A is the 13th studio album by British rock band Jethro Tull. It was released on 29 August 1980 in the UK and 1 September of the same year in the United States.

The album was initially written and recorded with the intention of being frontman Ian Anderson's debut solo album (hence the album's title: the master tapes were marked "A" for Anderson during recording), however the album was eventually released as a Jethro Tull album after pressure from Chrysalis Records. Anderson has since stated that he regrets allowing the album to be released under the Jethro Tull name.

Musically, the album was a departure from prior Tull works, adopting more of an electronic rock sound with heavy use of synthesizers, although still retaining the band's trademark folk influence and Anderson's flute playing. Lyrically, the album saw a similar departure from the fantasy and folklore themes of previous Tull work, instead emphasizing contemporary matters such as the Cold War. The album was the first Tull album released following a large lineup change which saw drummer Barrie "Barriemore" Barlow and keyboardists John Evan and Dee Palmer departing the band in 1980 while bassist John Glascock had died from heart complications the previous year. The album instead features Glascock's touring replacement Dave Pegg on bass in his first recorded appearance with the band, Mark Craney on drums and Eddie Jobson on keyboards (with Jobson credited as a "special guest") and electric violin.

Extracted records:
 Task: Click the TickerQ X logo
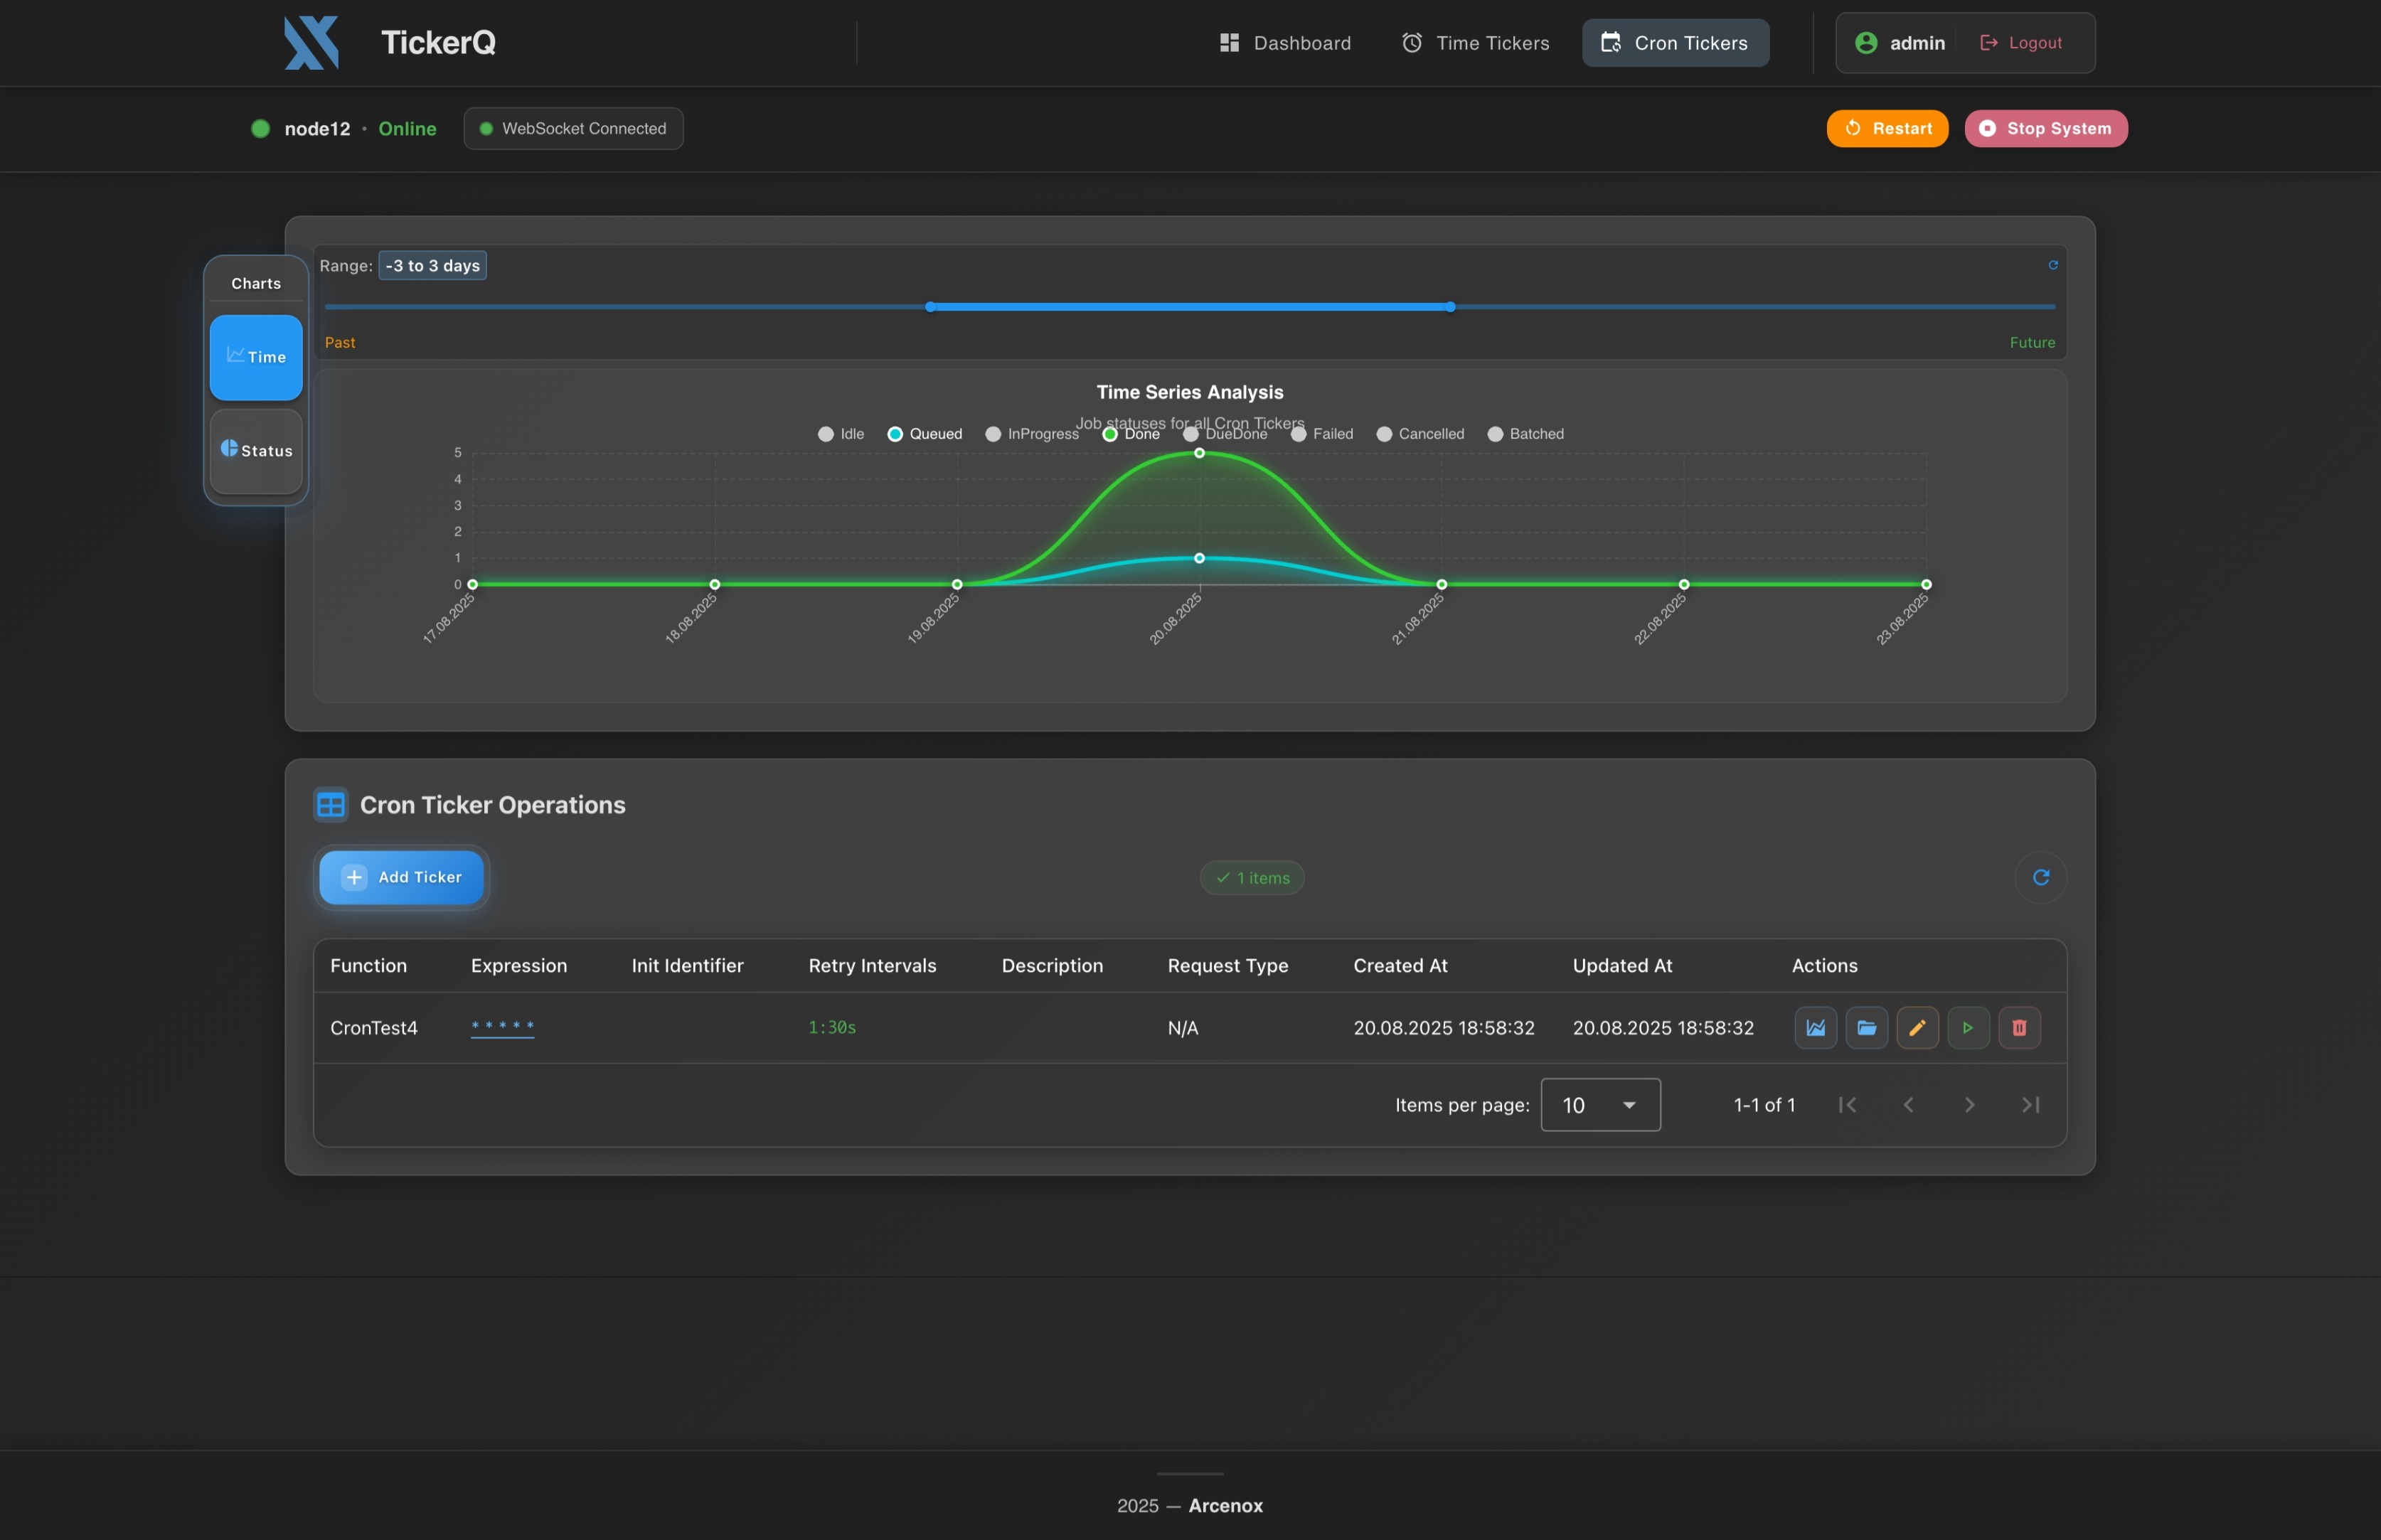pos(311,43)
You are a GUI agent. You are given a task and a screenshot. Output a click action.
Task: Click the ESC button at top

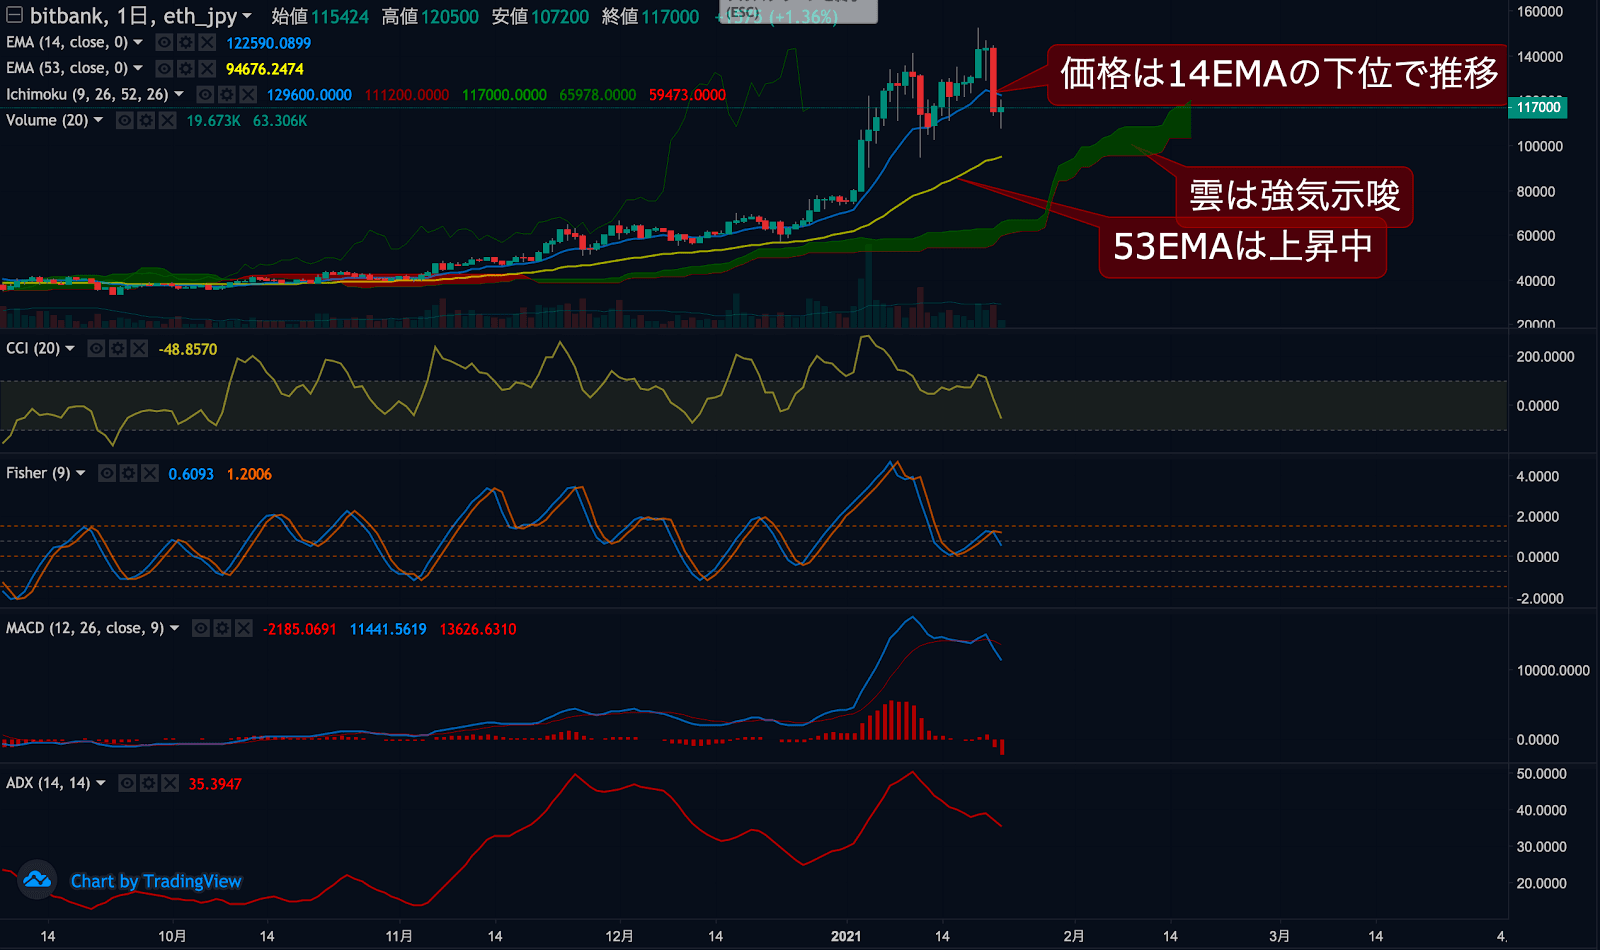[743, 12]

Work instructions:
1: List the rows from the line containing "You are a GUI" down to the end of the rows as a JSON array of strings, one string per line, with blank lines omitted and the pictures left out.
2: Carry the passage on Jethro Tull's album A forward from its final sentence.

Responses per task:
1:
[
  "You are a GUI agent. You are given a task and a screenshot. Output a click action.",
  "Task: Click the ESC button at top",
  "[743, 12]"
]

2:
Overview 
A was recorded as an intended Ian Anderson solo album before Tull's record label, Chrysalis, asked that it become credited to the group. This is the reason for the album's title, as the tapes were marked "A" for "Anderson". It is noted for its more synthesiser-based sound, a fact which created controversy among many of the band's fans. On the other hand, it features a folk-influenced piece, "The Pine Marten's Jig".

A features a dramatically different line-up of Tull from the band's previous album, Stormwatch (1979). Former keyboardist John Evan and organist Dee Palmer were fired from the group, while drummer Barriemore Barlow left the band due to depression over the death of John Glascock as well as plans to start his own band.

The only members of Tull to appear on both Stormwatch (1979) and A (1980) are Ian Anderson and Martin Barre. This is also bassist Dave Pegg's first appearance on a Tull studio recording, but he had become a member of the band during the Stormwatch tour in 1979, replacing the deceased Glascock. Conflicting reasons have been given for the line-up change. Anderson has stated that he wanted to take the band in a different direction from the folk rock and progressive rock of the 1970s.

Barriemore Barlow was unhappy with the direction the band was taking and later stated that he would have left anyway. However, biographer David Rees reports in his book Minstrels in the Gallery: A History of Jethro Tull (2001) that Anderson had never intended to replace Jethro Tull's previous line-up with the musicians who recorded A, but was forced by Chrysalis Records, which had decided to release his 'solo' album under the name Jethro Tull. This claim was further evidenced by Anderson's note in the 2003 re-release of the album.

A 40th anniversary box set was released in April 2021, featuring the album remixed by Steven Wilson.  It includes some bonus tracks, a DVD of Slipstream, and audio of a concert in Los Angeles.

Track listing 

The 2004 remastered two-disc edition includes Slipstream as a bonus DVD.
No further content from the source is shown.